What are some resources (besides the family doctor) for information on these alternative natural therapies for depression?

Hyperion - August 22, 2006 7:42 PM

"Doctors identify the drug indicated for your condition and write a prescription for it. If you walk into a doctor's office with a medical problem, you essentially are paying for a doctor to write a prescription. In today's medical/ insurance environment, most doctors are nothing more than glorified pharmacists. The only option they can offer is prescription medication."

I do not know where you read/heard/saw/learned this, but it is simply not true, especially with regards to neuropsychiatric conditions, but also across the board.

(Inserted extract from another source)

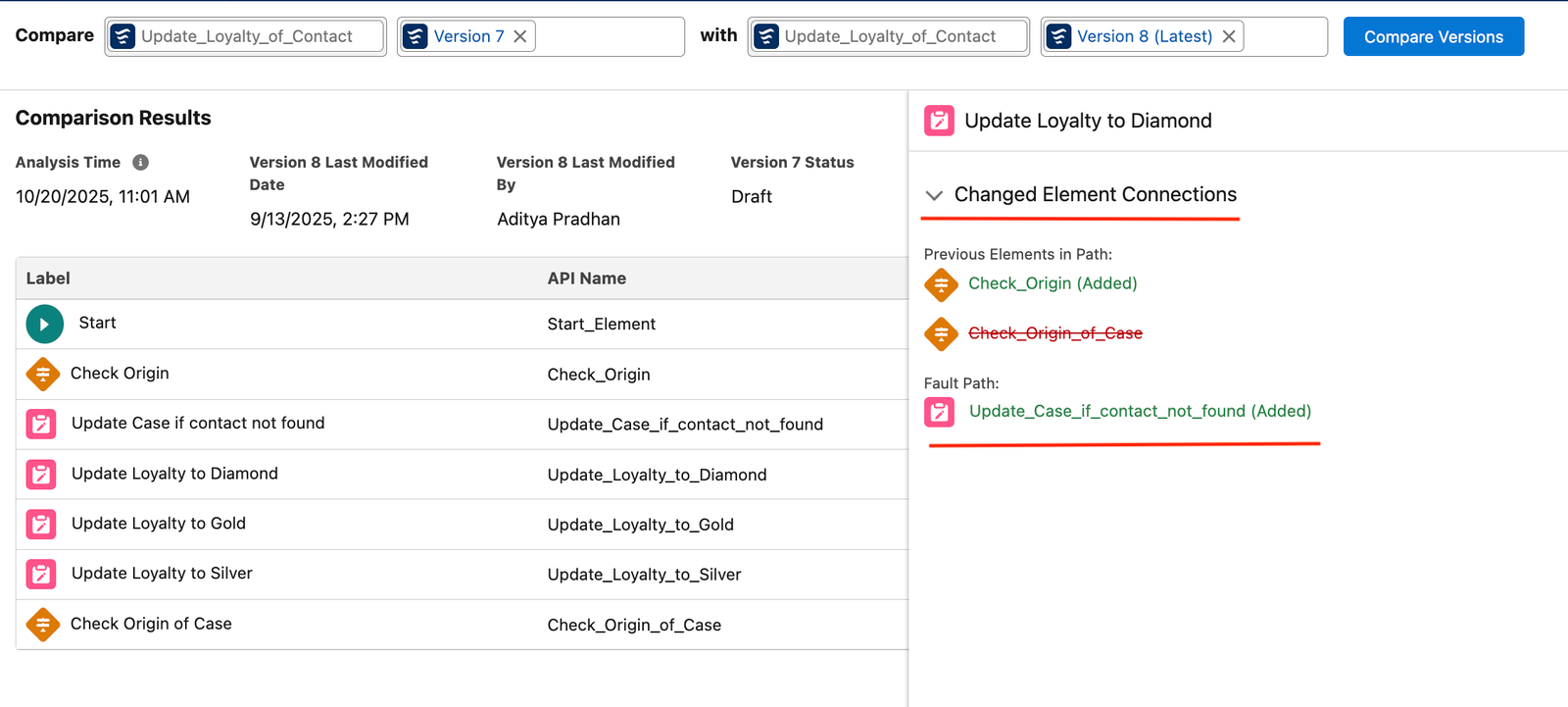Image resolution: width=1568 pixels, height=707 pixels.
Task: Click the Start element play icon
Action: 44,324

Even if we accept for a moment that a given diagnosis might suggest treatment with a specific class of medications, which isn't necessarily the case (you mention antidepressants, a term which includes SSRIs, SNRIs, SSNRIs, DE/NE reuptake inhibitors, tricyclics, MAOIs, and many other classes), a physician still must determine which specific medication out of several options within a given class to use, based on their differing pharmacodynamic and pharmacokinetic properties, receptor-binding affinities, etc. Then, once a physician has determined which specific medication to use, there is still the question of dose and dosage schedule, which would be based on the specifics of each case.

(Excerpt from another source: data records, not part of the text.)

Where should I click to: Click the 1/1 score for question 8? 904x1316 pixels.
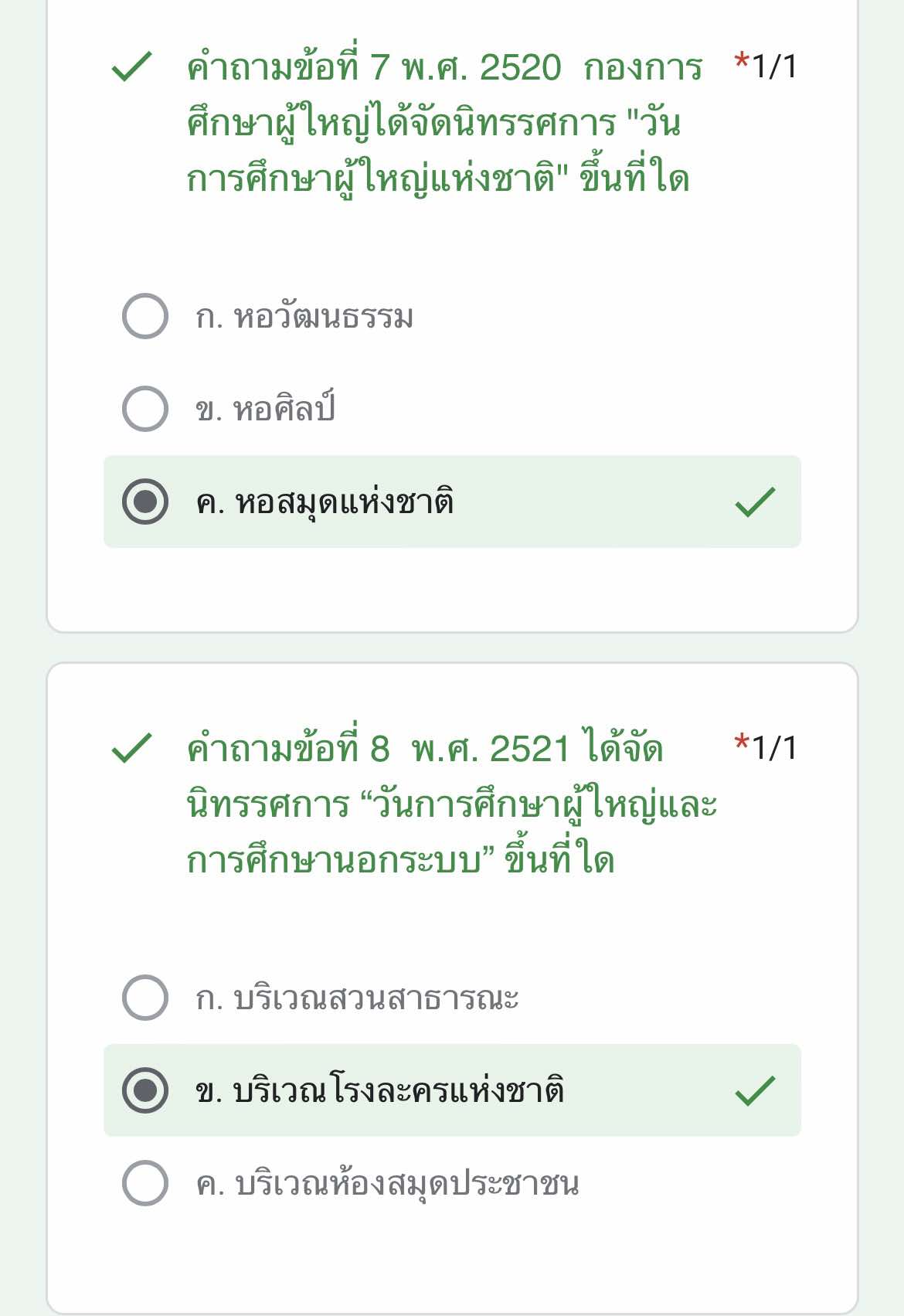pos(774,748)
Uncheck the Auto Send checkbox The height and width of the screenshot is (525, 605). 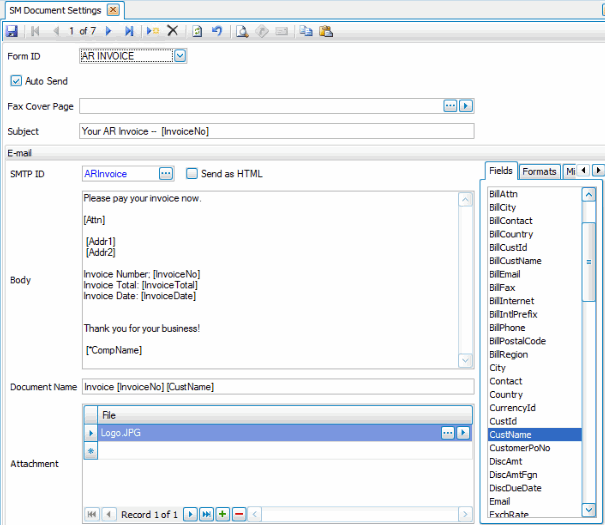[x=16, y=80]
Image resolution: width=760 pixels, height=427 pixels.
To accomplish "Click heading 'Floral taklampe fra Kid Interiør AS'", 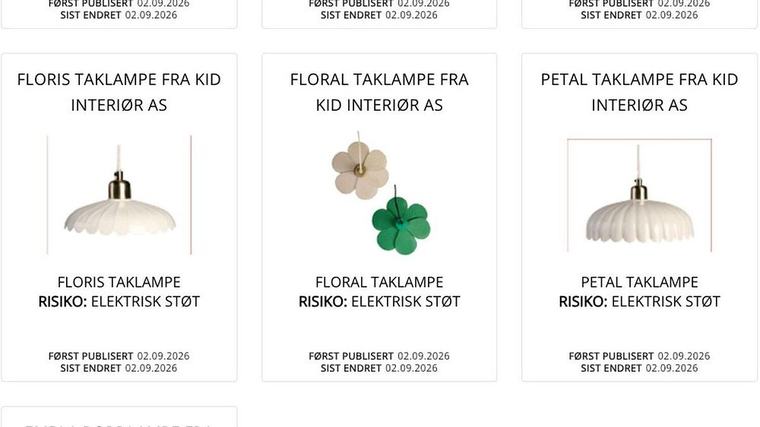I will click(380, 92).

And all of this, keep in mind, is after making a specific diagnosis, which is often harder than it sounds. Is it a major depressive episode, dysthemia, anxiety or panic attacks, PTSD, bipolar disorder, or even comorbid depression due to untreated learning disability, dyslexia, or ADHD? Keep in mind that the wrong choice leads to the wrong drug, leading to bad outcomes. You wouldn't want to give an SSRI, or worse, a DE/NE reuptake inhibitor, to a bipolar patient. If the depressive symptoms are the result of environmental factors due to an undiagnosed disability, antidepressants as a whole are unlikely to be effective, or will only have a mild effect.

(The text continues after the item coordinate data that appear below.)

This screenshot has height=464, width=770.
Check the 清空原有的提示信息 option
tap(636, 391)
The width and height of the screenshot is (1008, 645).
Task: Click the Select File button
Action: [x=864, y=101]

So even if we make the assumption that the physician (whether GP or psychiatrist) is automatically going to prescribe a pharmaceutical solution, doing so is far, far, far more complex than simply acting as a "glorified pharmacist" (although a pharmacist's job is also complex in different ways).

Also, out of the 3 million prescriptions for ADHD meds dispensed each month, a grand total of 25 people have died while taking those medications over the past 5 years. I wish all drugs had that kind of safety record.

Finally, HHS & the NIH fund a surprising amount of research using public funds, unconnected to pharmaceutical companies.

Eduardo - September 16, 2006 2:49 AM

Dear Dr. Fuhrman, I think your page is really amazing with great information for people that are dealing with such illnesses as depression or anxiety. I am a grad student in psychology and created a page where I introduce what is called bloggotherapy; which basically means, blogging as a method of therapy. In my page, I give self help techniques and write about diffrent things dealing with mood disorders. Maybe you can put the link to my site, I would really appreciate that.



Deoxyribose - March 1, 2009 1:37 AM

To Hyperion:

You are obviously in bed with the drug company, if not an actual employee of one. Go hawk your snake oil somewhere else. Anyone with a GP knows they can walk in there with a list of symptoms from one of those cleaver drug advertisements, and the doctor won't question it a majority of the time and will give you whatever pill you want, even when you likely don't need anything at all.